**TO BE DONE:** Pick out each line in the listing below that contains the string "resolution" and copy those lines.

**DATA SUPPLIED:**
· · ·

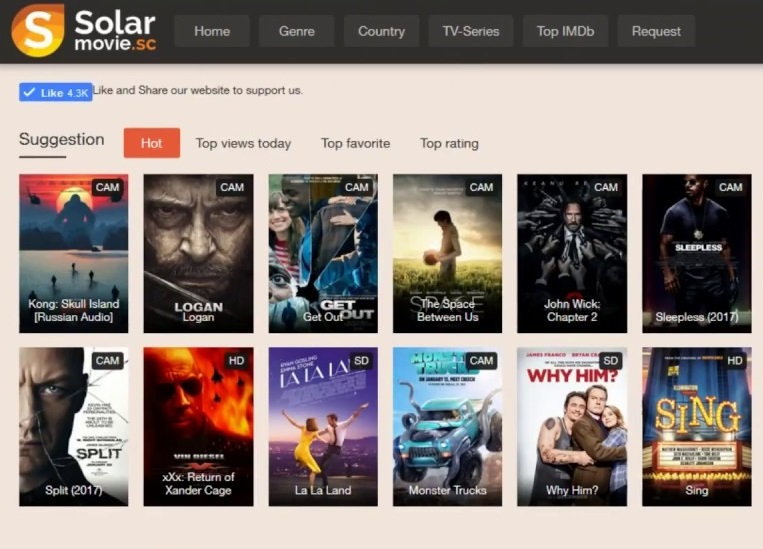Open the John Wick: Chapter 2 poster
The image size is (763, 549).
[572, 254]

· · ·

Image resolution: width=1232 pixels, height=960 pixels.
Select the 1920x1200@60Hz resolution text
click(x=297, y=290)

· · ·

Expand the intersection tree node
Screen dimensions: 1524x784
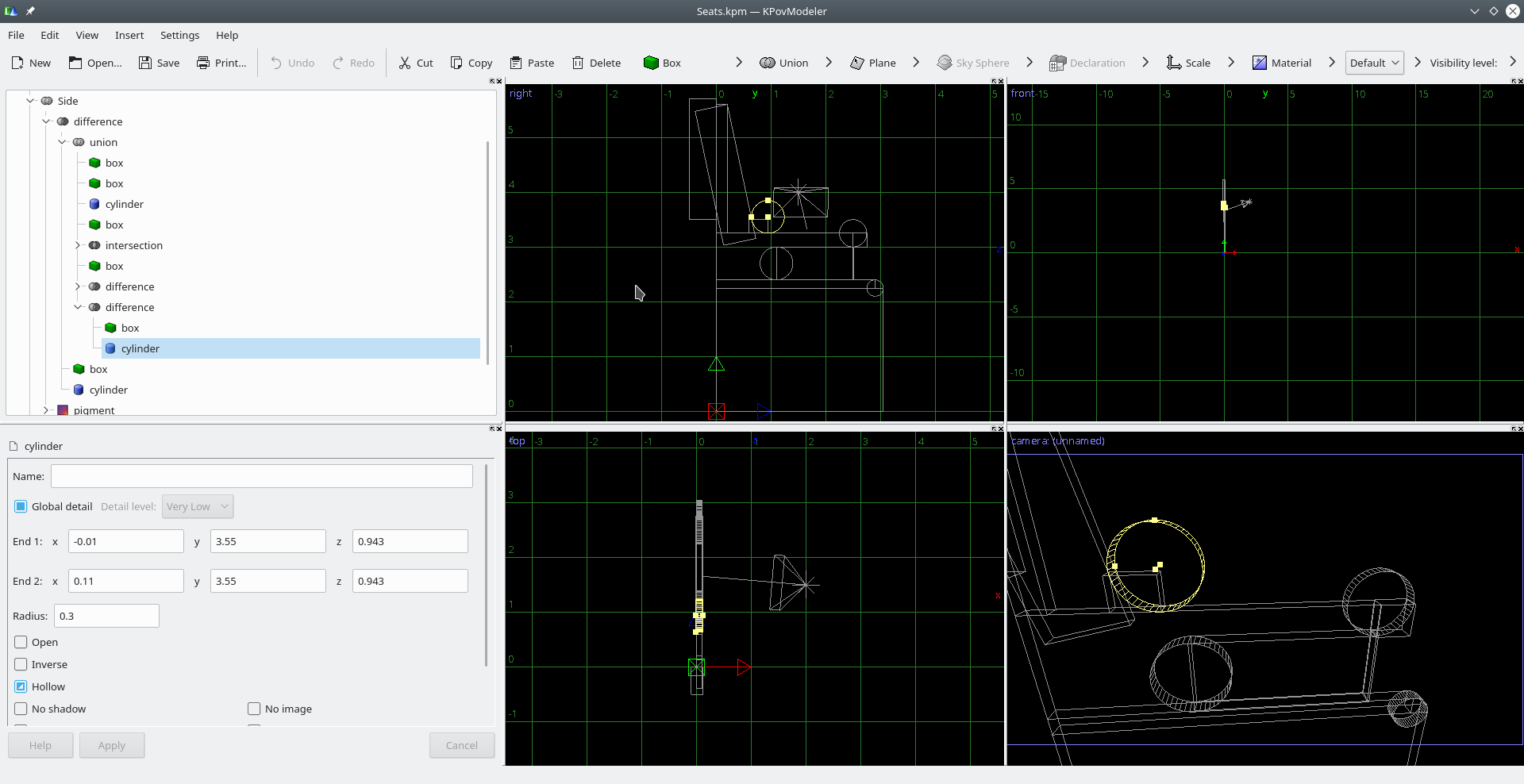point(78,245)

· · ·

**COMPLETED TASK:**
Image resolution: width=1232 pixels, height=960 pixels.
Select the 1920x1200@60Hz resolution text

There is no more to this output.